WASHINGTON—The Supreme Court asked the Bush administration to weigh in on Minnesota Attorney General Mike Hatch’s appeal of a lower court ruling over whether mobile phone carriers must notify subscribers in advance of changes to service contracts. The lower court ruling—which Hatch is appealing—struck down a state wireless consumer law that alerted subscribers of changes in their contracts that can result in increased monthly bills.
That the Supreme Court has reached out to U.S. Solicitor General Paul Clement is a potentially positive development for the mobile phone industry. Bush administration lawyers have been sympathetic to wireless industry pre-emption arguments in consumer and health litigation.
In December, the 8th U.S. Circuit Court of Appeals in St. Louis overturned a U.S. district court ruling upholding Minnesota’s wireless consumer-protection law.
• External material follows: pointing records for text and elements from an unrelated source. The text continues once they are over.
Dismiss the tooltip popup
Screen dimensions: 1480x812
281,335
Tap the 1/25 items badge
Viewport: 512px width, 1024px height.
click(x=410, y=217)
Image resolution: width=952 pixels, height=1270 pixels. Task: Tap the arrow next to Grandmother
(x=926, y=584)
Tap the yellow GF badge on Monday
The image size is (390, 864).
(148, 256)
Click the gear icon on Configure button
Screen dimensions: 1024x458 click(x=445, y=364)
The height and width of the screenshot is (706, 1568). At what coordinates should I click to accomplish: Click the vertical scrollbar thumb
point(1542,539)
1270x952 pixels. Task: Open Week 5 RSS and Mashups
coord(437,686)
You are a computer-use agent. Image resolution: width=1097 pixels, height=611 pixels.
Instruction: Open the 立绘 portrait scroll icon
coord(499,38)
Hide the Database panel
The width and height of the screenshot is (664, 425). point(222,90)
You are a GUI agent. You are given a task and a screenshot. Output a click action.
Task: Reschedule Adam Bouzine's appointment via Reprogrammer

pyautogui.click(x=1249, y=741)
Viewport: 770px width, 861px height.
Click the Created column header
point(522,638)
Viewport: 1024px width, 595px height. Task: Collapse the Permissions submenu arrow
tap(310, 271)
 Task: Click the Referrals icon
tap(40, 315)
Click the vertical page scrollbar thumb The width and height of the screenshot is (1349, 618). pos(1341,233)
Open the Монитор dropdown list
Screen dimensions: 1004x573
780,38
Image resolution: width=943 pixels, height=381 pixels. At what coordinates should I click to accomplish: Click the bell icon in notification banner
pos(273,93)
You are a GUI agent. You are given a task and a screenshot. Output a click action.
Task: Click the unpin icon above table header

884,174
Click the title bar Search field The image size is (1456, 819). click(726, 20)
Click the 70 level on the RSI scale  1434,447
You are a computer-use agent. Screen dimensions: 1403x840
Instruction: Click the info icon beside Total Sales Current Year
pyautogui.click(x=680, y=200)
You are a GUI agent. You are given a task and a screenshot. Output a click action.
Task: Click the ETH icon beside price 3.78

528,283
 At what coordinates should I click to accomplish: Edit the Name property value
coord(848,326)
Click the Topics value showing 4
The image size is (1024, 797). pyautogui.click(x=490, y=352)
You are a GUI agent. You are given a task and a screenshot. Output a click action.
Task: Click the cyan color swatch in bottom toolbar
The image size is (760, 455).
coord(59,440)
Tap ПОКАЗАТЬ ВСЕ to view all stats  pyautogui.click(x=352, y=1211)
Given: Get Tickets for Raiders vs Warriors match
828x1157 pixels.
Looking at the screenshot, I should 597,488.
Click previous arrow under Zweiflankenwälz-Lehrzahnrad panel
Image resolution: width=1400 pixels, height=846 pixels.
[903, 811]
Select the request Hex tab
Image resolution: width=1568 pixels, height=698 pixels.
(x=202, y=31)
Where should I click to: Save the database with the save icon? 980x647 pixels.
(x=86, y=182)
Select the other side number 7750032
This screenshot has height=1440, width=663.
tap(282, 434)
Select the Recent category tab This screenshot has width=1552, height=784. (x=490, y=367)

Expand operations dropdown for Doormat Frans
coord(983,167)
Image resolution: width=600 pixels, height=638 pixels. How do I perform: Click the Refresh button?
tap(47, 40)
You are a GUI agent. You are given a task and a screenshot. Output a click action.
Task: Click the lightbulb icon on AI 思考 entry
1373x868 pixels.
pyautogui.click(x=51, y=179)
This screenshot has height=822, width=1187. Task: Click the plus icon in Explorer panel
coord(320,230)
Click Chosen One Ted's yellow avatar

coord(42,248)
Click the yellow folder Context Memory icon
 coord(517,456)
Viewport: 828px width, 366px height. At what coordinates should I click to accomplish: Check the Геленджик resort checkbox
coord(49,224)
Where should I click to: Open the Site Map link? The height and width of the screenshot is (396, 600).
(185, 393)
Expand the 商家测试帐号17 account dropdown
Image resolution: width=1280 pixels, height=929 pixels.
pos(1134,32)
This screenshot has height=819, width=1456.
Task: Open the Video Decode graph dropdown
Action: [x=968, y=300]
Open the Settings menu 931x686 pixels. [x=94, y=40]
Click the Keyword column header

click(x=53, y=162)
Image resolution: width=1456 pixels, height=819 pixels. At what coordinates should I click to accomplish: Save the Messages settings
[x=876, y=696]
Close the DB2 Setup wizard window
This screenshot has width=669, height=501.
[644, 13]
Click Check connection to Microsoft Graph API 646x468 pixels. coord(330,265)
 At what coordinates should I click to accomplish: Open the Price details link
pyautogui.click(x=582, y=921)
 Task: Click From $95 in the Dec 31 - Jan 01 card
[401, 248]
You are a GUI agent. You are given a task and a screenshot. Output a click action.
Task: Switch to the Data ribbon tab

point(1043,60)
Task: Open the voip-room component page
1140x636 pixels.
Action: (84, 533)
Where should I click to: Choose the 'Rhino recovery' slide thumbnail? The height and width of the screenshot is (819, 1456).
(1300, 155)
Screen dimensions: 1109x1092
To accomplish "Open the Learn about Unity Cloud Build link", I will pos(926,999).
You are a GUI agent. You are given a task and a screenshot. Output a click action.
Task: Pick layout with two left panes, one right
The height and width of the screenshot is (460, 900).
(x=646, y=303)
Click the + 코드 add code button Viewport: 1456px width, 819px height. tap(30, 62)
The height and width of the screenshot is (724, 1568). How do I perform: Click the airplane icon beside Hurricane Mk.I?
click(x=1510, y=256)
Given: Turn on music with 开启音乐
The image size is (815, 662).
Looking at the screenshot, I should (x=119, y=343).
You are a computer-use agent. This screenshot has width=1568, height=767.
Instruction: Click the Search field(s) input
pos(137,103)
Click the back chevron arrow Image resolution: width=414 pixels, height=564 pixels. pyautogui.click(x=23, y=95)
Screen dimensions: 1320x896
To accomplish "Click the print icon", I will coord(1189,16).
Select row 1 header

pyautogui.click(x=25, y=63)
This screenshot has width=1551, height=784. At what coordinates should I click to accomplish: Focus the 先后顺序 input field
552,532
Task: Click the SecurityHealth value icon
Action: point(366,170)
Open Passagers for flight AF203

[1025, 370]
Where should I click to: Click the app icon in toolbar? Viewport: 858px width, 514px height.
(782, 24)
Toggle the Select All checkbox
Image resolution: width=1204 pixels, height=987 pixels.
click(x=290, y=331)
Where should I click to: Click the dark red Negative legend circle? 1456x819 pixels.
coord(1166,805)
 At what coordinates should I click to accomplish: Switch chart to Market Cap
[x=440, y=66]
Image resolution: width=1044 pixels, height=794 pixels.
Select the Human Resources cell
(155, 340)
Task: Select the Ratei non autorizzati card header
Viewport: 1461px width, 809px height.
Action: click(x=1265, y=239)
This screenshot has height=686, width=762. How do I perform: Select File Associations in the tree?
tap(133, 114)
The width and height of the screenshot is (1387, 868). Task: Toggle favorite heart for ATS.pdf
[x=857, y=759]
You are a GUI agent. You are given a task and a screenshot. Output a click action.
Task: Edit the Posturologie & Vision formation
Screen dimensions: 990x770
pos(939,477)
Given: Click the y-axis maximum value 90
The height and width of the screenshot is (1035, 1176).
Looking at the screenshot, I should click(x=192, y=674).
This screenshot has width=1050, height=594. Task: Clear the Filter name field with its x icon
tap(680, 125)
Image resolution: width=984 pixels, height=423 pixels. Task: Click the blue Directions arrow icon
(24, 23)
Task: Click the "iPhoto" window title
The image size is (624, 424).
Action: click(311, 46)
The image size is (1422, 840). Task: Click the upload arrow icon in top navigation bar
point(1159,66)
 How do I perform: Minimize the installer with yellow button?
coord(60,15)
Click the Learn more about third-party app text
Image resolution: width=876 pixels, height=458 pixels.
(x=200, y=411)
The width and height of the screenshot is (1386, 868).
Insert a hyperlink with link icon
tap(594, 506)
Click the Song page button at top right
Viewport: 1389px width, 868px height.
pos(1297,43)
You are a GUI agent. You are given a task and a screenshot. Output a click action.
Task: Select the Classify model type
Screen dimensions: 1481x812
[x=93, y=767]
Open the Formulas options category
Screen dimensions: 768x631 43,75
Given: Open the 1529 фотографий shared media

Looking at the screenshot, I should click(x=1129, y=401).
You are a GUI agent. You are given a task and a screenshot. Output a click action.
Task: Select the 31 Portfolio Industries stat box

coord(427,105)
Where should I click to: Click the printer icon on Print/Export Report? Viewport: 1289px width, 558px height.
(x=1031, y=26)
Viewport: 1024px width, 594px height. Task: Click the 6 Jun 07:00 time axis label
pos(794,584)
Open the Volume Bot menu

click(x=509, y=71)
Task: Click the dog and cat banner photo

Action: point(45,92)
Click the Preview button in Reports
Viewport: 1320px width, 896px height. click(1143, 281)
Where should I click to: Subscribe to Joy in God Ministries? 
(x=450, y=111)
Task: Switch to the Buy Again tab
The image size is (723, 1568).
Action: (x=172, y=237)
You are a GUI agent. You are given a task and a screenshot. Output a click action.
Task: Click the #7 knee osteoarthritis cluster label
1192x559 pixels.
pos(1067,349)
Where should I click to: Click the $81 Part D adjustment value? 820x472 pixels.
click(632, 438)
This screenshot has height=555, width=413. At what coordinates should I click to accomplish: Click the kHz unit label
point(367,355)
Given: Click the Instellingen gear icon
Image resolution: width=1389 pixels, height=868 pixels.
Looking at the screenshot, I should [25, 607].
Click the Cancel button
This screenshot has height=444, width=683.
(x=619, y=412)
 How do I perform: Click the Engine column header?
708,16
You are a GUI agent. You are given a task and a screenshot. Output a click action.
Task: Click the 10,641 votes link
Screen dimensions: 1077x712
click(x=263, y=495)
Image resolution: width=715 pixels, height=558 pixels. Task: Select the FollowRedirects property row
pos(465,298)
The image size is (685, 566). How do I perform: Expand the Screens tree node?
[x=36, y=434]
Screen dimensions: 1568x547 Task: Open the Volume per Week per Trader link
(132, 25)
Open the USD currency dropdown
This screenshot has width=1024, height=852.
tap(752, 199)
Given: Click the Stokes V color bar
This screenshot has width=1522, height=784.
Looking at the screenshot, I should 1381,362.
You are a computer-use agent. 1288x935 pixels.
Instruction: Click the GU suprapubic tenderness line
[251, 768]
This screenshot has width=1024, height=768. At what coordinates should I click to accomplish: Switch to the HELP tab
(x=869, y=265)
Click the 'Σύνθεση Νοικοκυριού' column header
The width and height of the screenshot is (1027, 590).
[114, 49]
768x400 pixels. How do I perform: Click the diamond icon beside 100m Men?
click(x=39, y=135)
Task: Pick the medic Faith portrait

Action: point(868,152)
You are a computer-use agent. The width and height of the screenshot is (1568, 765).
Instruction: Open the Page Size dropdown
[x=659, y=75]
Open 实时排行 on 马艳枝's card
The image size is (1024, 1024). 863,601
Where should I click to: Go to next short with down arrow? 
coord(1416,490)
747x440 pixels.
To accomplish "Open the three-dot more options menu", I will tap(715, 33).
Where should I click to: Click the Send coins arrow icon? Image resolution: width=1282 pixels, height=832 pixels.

The 8th Circuit sided with the mobile-phone industry in concluding the state statute amounted to rate regulation and therefore was pre-empted by federal law.
The cell phone industry argues the 8th Circuit correctly interpreted a 1993 law prohibiting states from regulating rates of commercial wireless operators.
“There is not a single piece of legislative history that shows that Congress intended to adopt an exceedingly broad definition of the scope of pre-emption of state regulation of ‘rates charged,’” stated Hatch in a reply brief.
Hatch said 36 states and six national consumer groups filed briefs supporting his request to have the Supreme Court review the 8th Circuit’s decision.
The scope of the 1993 wireless federal pre-emption law is playing out in other major suits across the country and at the Federal Communications Commission.